(DOCUMENT SECTION)
Prostate cancer (PC) is the most common male malignancy in Western countries. In 2008 the estimated new cases and deaths from PC in the European Union were 382 300 and 89 300, respectively [Citation1]. Disease-specific mortality was confined to metastatic PC hormonal-sensitive and hormonal-resistant states.

Familial prostate cancer refers to a clustering of this disease within families. Hereditary prostate cancer (HPC) refers to a specific subtype of familial PC marked by a pattern consistent with passage of a susceptibility gene via Mendelian inheritance. In 1993 Carter et al. [Citation2] provided a restrictive definition for HPC based on three criteria, resumed in .

Table I. Criteria for Hereditary Prostate Cancer diagnosis [Citation2].

Family history of prostate cancer

Family history (FH) of PC is a risk factor for PC occurrence. FH reflects not only shared genes but also shared environments and common behaviors.
(End DOCUMENT SECTION)
(COLLECTED MATERIAL)
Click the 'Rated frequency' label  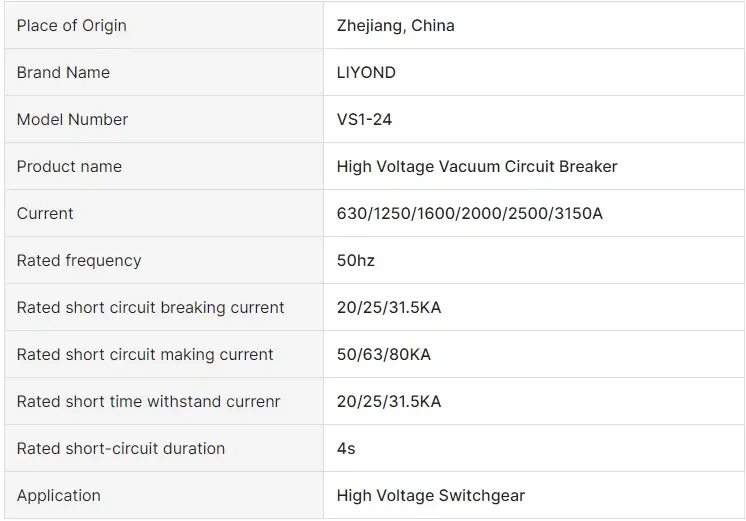pos(79,260)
(End COLLECTED MATERIAL)
▶ [DIRECTIONS FOR THIS TASK] Pick up the text on familial and hereditary prostate cancer after its last sentence and continue it.

▶ [EXERCISE ANSWER]
Epidemiology of familial prostate cancer

Epidemiologic studies have determined that having a first-degree relative, brother or father, with PC increases the risk of PC for an individual by approximately two- to three-fold [Citation3]. The risk is further increased by early age at onset among relatives and multiple relatives with the disease. However, the main population-based cohort studies were conflicting about the role of age and kinship [Citation4–6]. The analysis of the Swedish Family-Cancer Database (SFCD) concluded that the age to reach the same cumulative incidence of PC as the general population at 55 years decreased with decreasing age at diagnosis of the relative. As well as incidence, PC specific mortality was related to the number of affected relatives, and it was higher for brothers than for sons of PC patients [Citation7]. Additionally, a meta-analysis of 13 case-control and cohort studies reported pooled relative risk (RR) in first-degree relative of 2.5. RR was higher in relatives of patients with diagnosis of PC before age 60, and it declined with age. The risk for men with two relatives with PC increased 3.5 fold, and RR for sons appeared to be lower than for brothers [Citation8]. Another meta-analysis found a more than two-fold increased PC risk among individuals with a FH of PC among first-degree relatives, and doubled risk for an age at diagnosis of less than 65 [Citation9].

Approximately 10–15% of men with PC have at least one relative who is also affected by the disease, and it has been found that 5–10% of PC is accounted for by genetic susceptibility [Citation5]. Carter and colleagues have suggested that the cumulative proportion of prostate cancer cases within the U.S. population that is attributable to high-risk susceptibility alleles is 43% for men diagnosed ≤55 years, 34% for men ≤70 years, and 9% for men ≤85 years [Citation10].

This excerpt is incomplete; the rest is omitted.